王德茂还坐在第一辆马车的车辕上。

    周延的马已经到了跟前。

    他勒住缰绳,黑马打了个响鼻,前蹄在地上刨了两下。

    周延坐在马上,目光扫过那几辆马车。

    “顺天府的?”

    王德茂跳下车辕,整了整衣裳,往前走了几步。

    王德茂拱手行礼:“回周大人,下官顺天府衙役王德茂。江大人命下官将太禅寺解救出来的孩子先行送回京城。
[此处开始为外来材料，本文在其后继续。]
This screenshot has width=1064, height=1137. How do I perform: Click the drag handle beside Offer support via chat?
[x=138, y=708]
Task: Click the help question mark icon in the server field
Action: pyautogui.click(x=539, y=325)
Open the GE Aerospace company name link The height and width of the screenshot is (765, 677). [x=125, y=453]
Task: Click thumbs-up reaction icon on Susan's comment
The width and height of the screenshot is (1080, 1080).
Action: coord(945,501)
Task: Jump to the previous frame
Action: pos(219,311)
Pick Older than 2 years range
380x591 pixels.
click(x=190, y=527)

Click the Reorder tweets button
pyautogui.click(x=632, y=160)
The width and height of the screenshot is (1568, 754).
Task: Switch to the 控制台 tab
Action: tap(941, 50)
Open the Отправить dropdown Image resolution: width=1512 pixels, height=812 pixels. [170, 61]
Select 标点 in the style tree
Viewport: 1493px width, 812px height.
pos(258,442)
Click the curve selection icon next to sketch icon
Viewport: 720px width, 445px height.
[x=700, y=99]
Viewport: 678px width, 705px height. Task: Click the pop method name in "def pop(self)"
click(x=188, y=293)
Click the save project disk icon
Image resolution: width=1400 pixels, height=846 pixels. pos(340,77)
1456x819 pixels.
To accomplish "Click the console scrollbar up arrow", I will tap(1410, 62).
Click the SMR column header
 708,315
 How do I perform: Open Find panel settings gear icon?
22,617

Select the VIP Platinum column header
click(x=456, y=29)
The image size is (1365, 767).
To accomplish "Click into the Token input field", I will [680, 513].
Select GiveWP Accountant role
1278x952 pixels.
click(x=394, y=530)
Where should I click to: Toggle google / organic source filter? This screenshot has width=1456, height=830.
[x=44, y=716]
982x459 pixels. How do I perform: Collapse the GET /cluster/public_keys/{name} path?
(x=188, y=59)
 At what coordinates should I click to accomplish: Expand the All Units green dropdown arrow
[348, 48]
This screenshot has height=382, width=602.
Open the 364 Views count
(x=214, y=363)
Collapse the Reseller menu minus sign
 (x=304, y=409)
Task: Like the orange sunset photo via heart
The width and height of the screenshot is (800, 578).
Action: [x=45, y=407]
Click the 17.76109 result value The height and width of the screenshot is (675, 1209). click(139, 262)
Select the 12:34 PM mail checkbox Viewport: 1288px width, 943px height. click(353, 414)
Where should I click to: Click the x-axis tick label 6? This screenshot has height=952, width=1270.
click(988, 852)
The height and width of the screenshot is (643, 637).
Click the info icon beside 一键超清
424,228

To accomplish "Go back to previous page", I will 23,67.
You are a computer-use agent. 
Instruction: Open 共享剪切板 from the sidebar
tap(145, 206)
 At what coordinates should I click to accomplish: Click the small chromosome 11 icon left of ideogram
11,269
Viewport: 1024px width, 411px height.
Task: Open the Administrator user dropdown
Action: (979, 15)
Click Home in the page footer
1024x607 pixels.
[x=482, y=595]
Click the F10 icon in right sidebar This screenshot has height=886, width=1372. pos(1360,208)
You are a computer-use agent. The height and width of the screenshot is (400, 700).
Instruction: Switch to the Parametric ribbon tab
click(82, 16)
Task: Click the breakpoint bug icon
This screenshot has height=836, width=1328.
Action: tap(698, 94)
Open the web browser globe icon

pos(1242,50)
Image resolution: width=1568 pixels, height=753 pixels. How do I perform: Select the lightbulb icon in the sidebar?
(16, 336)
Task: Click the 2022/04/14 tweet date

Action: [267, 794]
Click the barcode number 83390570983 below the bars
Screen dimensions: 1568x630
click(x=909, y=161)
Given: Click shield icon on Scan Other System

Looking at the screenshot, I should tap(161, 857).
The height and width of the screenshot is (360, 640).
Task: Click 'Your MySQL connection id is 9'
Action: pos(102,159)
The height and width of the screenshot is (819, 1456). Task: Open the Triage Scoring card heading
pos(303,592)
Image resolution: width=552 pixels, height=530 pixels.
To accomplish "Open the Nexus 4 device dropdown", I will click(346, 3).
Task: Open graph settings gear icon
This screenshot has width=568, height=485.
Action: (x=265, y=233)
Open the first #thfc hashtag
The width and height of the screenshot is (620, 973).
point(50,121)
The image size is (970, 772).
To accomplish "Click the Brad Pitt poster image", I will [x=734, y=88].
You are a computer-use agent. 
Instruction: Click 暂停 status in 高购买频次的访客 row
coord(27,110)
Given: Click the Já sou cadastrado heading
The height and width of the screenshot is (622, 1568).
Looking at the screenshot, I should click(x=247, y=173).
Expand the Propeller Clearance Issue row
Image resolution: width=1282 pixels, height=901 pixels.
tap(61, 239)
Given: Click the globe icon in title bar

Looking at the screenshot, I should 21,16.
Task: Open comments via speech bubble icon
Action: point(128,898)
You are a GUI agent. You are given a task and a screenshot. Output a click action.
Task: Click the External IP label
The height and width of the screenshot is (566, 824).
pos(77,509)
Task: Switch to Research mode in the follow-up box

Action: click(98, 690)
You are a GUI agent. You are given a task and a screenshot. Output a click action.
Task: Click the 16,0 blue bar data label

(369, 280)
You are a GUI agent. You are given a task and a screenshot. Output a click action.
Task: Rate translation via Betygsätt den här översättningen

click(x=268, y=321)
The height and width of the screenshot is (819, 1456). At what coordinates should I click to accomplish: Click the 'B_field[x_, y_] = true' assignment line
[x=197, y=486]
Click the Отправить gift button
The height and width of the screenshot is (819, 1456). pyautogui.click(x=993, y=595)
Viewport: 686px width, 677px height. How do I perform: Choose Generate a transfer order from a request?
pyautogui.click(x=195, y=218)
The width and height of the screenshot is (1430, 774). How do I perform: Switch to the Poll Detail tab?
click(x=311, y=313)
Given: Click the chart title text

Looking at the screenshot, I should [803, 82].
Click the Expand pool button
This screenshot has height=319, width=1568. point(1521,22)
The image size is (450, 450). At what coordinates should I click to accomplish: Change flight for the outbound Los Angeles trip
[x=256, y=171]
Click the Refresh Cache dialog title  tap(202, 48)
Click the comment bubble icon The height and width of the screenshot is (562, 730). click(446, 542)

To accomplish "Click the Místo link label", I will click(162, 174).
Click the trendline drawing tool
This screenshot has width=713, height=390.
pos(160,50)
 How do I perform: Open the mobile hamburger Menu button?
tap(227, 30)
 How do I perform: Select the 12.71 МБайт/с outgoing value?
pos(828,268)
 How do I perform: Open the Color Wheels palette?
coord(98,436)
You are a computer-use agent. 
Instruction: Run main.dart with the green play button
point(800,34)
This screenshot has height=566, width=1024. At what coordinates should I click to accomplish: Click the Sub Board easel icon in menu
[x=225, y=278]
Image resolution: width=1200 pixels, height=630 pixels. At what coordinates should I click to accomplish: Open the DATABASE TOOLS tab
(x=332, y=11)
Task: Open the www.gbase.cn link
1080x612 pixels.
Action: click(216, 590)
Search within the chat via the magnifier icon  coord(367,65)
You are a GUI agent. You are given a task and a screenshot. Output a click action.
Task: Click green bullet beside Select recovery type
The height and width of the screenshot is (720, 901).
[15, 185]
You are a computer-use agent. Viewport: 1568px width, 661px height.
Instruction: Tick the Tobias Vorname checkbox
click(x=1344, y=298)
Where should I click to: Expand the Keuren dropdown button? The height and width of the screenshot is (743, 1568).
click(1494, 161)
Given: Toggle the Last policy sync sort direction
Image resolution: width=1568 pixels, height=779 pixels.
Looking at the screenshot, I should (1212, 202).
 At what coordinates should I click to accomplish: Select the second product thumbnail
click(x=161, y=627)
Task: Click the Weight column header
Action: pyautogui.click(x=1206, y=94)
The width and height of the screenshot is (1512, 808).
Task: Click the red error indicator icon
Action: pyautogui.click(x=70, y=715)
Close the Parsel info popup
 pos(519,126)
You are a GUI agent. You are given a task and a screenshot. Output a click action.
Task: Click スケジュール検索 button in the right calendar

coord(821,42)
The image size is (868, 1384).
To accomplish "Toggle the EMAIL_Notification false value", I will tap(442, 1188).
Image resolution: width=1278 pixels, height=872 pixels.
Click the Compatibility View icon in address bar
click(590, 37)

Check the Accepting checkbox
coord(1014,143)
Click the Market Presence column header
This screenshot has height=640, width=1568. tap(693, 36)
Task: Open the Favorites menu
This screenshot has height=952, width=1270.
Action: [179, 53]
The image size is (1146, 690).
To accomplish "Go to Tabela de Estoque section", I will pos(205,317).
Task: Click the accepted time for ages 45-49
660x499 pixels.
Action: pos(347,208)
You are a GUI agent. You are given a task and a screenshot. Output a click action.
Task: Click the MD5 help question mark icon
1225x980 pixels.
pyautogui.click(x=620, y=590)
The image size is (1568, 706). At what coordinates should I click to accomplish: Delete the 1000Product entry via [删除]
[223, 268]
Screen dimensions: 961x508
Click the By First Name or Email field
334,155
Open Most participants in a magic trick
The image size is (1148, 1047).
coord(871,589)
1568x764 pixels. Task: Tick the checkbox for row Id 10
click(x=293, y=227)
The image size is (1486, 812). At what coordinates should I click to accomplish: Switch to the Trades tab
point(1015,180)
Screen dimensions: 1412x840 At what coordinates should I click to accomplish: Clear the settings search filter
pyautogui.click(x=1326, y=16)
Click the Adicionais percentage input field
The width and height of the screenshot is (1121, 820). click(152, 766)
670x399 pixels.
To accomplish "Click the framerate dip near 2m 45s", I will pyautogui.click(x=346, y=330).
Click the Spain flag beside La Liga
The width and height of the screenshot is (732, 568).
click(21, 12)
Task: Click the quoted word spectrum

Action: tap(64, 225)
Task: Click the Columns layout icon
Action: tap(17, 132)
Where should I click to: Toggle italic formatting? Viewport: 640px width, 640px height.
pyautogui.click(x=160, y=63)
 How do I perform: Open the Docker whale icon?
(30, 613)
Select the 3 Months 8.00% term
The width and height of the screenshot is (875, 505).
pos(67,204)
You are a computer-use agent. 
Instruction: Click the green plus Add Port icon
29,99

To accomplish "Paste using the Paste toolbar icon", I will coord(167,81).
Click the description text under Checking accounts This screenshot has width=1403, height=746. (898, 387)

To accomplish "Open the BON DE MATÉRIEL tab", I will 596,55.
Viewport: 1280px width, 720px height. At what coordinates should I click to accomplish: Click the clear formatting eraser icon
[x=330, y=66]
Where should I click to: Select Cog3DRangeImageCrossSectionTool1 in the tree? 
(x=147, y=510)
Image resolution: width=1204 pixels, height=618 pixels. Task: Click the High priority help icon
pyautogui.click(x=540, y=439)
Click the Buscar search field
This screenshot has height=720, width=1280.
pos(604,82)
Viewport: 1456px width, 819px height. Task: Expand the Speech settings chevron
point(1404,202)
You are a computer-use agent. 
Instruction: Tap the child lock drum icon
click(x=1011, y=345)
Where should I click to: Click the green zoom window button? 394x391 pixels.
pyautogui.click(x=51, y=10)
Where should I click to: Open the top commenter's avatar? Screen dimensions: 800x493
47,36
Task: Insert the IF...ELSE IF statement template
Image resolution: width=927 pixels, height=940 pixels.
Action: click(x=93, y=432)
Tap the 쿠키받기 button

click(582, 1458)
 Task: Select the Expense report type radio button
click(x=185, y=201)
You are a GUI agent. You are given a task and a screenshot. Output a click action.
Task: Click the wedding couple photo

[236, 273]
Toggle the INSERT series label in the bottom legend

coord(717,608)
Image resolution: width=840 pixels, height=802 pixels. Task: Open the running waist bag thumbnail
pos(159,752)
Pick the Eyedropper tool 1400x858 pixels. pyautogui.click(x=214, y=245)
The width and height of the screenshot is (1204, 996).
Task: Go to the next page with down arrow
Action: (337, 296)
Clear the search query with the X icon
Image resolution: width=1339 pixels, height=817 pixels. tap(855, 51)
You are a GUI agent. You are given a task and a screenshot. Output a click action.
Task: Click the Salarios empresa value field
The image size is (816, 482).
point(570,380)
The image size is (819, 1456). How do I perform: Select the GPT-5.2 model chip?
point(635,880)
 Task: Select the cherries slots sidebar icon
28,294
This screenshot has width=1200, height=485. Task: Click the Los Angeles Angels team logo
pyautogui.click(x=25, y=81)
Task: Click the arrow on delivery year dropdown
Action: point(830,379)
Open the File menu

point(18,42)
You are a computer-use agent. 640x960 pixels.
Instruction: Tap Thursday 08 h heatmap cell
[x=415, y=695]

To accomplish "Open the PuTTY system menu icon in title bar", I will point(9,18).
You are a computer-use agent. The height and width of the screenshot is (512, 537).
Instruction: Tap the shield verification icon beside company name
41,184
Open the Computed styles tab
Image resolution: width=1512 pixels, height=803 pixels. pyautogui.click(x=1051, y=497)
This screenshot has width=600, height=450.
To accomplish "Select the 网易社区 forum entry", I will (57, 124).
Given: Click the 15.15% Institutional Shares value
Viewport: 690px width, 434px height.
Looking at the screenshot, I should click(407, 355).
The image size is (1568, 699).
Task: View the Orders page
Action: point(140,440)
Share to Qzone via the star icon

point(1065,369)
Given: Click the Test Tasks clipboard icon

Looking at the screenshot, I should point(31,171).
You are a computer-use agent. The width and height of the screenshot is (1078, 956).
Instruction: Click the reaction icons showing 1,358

”

    周延的目光在那几辆马车上停了一瞬。

    前四辆马车破破烂烂,车厢帘子灰扑扑的,车辕上坐着赶车的都是身着青色官服的衙役,马车里头还有小孩子童言童语的吵闹声。

    第五辆马车和车夫整体上是格格不入的。

    “六皇子和周怀瑾可在车上?”

    “都在后头那辆车上。”

    周延点点头,没再多问。

    “寺里什么情况?”

    “喇嘛死了两个,其余的全都拿下了。从寺里搜出金银财宝若干,账本若干。另有被囚的妇人五名,孩子十七名,其中四名已经遇害。江大人正在寺中善后,命下官先将活着的孩子和妇人送回京城。”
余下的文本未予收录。